Information given:
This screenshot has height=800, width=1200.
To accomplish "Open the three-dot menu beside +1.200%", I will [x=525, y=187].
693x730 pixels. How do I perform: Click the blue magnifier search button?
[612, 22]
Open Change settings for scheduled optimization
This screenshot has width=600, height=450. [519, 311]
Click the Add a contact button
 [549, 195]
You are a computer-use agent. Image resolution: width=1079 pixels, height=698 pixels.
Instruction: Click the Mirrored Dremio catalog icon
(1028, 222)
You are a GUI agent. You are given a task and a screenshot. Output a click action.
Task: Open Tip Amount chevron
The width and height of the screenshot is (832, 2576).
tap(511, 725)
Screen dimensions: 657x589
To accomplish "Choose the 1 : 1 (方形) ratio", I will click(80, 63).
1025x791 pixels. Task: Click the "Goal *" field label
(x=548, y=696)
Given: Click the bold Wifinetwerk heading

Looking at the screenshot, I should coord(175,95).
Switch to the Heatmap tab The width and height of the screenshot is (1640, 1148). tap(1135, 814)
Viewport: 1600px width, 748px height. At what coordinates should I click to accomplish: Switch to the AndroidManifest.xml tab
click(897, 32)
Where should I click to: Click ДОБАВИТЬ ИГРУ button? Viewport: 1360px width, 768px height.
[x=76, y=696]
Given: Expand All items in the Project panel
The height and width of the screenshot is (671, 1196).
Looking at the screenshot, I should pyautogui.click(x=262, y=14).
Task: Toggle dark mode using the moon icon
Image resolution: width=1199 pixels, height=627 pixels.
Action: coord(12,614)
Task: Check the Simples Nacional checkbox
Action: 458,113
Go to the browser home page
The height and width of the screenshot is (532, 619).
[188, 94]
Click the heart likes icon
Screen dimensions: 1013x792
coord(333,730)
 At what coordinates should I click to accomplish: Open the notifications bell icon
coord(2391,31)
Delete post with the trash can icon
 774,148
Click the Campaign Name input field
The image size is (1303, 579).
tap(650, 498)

What you have to do:
Would you transcribe, unchanged, every line of the material from the one containing "Screen dimensions: 1013x792" to the very end, including both, and nothing else?

Task solution:
Screen dimensions: 1013x792
coord(333,730)
 At what coordinates should I click to accomplish: Open the notifications bell icon
coord(2391,31)
Delete post with the trash can icon
 774,148
Click the Campaign Name input field
The image size is (1303, 579).
tap(650, 498)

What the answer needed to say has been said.